◆ Task description:
Which lines in the entries below contain the string "circular"? Locate each one and copy it in full, matching case exactly.

◆ Record list:
________________________

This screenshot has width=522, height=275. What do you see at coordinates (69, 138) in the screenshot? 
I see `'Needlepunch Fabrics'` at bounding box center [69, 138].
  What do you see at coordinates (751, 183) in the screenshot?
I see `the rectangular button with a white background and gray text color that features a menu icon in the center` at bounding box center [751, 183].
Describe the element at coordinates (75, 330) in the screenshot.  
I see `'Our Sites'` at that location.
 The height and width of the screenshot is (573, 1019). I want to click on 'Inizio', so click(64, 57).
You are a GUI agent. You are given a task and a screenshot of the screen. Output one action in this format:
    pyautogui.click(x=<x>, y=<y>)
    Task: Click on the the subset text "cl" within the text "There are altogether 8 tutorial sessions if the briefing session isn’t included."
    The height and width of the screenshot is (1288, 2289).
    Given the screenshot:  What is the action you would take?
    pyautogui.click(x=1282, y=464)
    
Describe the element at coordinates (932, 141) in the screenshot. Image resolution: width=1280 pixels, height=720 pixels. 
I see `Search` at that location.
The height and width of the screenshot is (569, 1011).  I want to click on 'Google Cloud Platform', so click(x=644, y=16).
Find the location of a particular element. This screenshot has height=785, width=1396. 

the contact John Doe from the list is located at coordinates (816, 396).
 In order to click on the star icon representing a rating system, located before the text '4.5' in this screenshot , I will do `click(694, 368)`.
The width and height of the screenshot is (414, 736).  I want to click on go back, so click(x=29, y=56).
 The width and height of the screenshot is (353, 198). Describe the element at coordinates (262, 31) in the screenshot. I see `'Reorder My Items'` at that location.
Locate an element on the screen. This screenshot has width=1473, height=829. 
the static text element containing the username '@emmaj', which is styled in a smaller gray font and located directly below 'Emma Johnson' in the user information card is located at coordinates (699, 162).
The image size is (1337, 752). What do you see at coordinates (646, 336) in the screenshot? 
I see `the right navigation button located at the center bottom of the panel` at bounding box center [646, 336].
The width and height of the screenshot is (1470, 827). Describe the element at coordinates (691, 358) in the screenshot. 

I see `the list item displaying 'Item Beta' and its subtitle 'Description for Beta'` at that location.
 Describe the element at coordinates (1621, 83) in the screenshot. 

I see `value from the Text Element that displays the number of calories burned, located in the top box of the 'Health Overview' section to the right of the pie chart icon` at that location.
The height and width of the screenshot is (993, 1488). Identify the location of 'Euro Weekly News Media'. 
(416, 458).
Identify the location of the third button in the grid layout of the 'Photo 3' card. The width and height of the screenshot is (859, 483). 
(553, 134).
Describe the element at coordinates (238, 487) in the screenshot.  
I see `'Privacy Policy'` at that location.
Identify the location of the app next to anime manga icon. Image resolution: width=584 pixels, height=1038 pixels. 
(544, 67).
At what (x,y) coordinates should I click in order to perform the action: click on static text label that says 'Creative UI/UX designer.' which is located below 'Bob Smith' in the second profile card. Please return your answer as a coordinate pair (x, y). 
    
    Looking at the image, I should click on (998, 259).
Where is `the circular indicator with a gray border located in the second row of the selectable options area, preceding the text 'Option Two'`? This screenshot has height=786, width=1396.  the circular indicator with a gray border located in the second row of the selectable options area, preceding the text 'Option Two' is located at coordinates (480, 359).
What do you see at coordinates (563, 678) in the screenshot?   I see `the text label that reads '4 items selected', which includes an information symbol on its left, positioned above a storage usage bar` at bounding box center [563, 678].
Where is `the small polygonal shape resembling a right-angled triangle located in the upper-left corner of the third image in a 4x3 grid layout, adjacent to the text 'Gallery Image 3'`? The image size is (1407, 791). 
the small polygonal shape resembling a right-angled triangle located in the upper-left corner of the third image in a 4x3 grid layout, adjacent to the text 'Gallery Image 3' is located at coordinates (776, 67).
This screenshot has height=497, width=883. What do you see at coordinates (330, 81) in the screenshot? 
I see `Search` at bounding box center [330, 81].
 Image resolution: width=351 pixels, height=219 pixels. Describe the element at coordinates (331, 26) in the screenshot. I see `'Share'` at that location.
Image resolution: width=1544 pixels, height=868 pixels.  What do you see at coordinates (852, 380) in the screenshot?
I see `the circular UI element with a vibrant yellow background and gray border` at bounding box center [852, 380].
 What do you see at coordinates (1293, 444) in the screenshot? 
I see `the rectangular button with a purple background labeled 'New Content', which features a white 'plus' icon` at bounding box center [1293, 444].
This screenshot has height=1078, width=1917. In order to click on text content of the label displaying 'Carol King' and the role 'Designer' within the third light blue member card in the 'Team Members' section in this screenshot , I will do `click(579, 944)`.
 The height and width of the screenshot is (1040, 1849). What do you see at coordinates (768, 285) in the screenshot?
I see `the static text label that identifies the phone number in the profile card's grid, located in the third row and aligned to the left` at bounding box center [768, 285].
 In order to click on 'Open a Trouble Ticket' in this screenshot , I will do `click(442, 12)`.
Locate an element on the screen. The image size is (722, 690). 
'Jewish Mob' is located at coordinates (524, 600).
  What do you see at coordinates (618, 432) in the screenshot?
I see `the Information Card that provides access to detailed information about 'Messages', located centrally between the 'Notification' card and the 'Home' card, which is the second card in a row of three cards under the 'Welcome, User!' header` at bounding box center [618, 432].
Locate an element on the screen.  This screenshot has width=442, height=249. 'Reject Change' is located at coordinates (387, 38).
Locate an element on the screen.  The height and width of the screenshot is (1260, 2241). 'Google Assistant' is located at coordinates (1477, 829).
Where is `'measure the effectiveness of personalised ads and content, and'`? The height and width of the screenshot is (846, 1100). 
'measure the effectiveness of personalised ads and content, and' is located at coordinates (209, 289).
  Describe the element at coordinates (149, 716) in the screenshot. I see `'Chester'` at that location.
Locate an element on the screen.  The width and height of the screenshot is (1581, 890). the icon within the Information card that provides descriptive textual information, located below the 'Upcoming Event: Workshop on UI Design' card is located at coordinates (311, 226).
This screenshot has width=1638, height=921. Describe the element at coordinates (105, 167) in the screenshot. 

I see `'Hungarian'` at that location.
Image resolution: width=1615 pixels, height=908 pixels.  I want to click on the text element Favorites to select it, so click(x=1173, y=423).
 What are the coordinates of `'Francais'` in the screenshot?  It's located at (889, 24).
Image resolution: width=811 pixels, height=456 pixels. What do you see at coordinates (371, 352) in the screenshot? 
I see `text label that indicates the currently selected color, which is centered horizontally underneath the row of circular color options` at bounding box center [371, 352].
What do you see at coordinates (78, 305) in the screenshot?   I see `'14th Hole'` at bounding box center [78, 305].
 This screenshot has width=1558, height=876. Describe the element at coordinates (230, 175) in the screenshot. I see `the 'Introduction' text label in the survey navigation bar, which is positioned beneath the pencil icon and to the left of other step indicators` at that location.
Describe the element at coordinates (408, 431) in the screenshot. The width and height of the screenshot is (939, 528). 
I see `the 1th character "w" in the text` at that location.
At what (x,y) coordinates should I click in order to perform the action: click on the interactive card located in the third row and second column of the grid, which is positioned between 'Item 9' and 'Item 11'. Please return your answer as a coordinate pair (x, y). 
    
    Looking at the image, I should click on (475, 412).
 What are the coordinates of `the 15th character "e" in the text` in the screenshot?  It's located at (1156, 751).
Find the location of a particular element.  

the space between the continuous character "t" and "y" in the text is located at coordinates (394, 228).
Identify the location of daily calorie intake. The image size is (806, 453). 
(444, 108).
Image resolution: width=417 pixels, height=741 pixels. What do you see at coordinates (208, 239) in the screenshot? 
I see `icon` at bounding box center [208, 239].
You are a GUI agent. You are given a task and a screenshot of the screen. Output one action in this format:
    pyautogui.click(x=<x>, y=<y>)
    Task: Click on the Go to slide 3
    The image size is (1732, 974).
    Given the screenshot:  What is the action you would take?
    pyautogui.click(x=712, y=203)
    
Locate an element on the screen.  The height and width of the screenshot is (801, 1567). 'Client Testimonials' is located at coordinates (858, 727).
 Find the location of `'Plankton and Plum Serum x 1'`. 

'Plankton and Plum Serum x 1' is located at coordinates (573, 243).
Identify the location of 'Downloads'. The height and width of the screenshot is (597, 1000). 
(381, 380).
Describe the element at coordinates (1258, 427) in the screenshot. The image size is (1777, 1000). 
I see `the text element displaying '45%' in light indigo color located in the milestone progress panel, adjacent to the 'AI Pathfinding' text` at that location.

________________________

◆ Answer to this exercise:
Where is `the circular indicator with a gray border located in the second row of the selectable options area, preceding the text 'Option Two'`? This screenshot has height=786, width=1396.  the circular indicator with a gray border located in the second row of the selectable options area, preceding the text 'Option Two' is located at coordinates (480, 359).
I see `the circular UI element with a vibrant yellow background and gray border` at bounding box center [852, 380].
I see `text label that indicates the currently selected color, which is centered horizontally underneath the row of circular color options` at bounding box center [371, 352].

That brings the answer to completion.